Open jbalcar opened 1 year ago
I can confirm that we've reproduced this at Wanderlog with the latest foot profile. I've attached the full logs from our (non-debug) version, and have also verified that the car profile builds fine with planet.pbf
The command we used for this are just the standard:
osrm-extract -p osrm-backend/profiles/foot.lua planet.osm.pbf
Our specs are:
Ubuntu 22.04 LTS 512GB of memory, 384 GB of swap on a NVMe drive 48 core AMD EPYC CPU
I'm running another build to see if the same happens with Ubuntu 20.04 LTS and with an Intel CPU, just in case it's somewhat platform-dependent, and will update if we get that.
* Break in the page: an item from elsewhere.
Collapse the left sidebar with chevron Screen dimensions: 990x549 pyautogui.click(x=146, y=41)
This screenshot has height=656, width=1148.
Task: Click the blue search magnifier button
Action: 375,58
Edit (2023-05-17): I've confirmed that OSRM seems to error on Ubuntu 20.04 LTS as well on an Intel-based server, so it seems like this is hardware-independent and likely due to some quirk in the latest planet.osm.pbf
I can confirm the problem.
~2 monts ago, osrm-extract starts crashing on planet data.
My HW is E5-2680 with 500 GB RAM + 400 GB swap.
osrm-extract v5.27.1 (also tried with older version)
Current workaround is repacking planet-data with osmosis before osrm-extract:
time osmosis --rb file="$(echo planet-*.osm.pbf)" -wb file="cleaned-planet.osm.pbf" # planet : 209 minunes
PS. Additionally, I remove "404 country" from planet data using osmosis, but it seems just repacking without any modifications will sort out the problem with osrm-extract crash
Ouch, so it's a data issue? Where is the planet data coming from? Was it a fresh copy or a file which was incrementally updated over time?
It'd be super valuable if we knew the way OSM ID where this is happening, but that'd require a log statement or a run with gdb.
I download planet data weekly via bittorrent: hxxps://planet.osm.org/pbf/planet-latest.osm.pbf.torrent
This is full fresh data sized ~68 GB pbf.
With osmosis, it turned into ~59 GB pbf.
Now, I've succeeded with all 3 default profiles: car, foot, bike
@nilsnolde I've gotten a server with gdb stopped at the segmentation error, by running:
gdb osrm-extract
catch throw
run -p osrm-backend/profiles/foot.lua /path/to/data/planet.osm.pbf
It'd be super valuable if we knew the way OSM ID where this is happening, but that'd require a log statement or a run with gdb.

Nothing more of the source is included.